> **Work instruction**: The records that follow are to be reproduced exactly. Any pictures in them are left out.

> **Exercise input**:
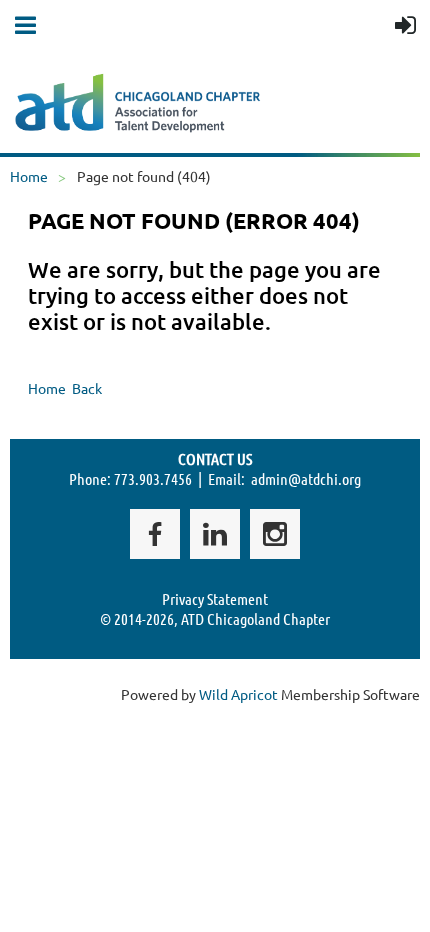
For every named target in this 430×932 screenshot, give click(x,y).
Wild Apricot (238, 694)
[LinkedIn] (215, 534)
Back (87, 388)
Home (29, 176)
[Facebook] (155, 534)
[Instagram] (275, 534)
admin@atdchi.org (306, 478)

> **Result for this task**:
For every named target in this 430×932 screenshot, give click(x,y).
Wild Apricot (238, 694)
[LinkedIn] (215, 534)
Back (87, 388)
Home (29, 176)
[Facebook] (155, 534)
[Instagram] (275, 534)
admin@atdchi.org (306, 478)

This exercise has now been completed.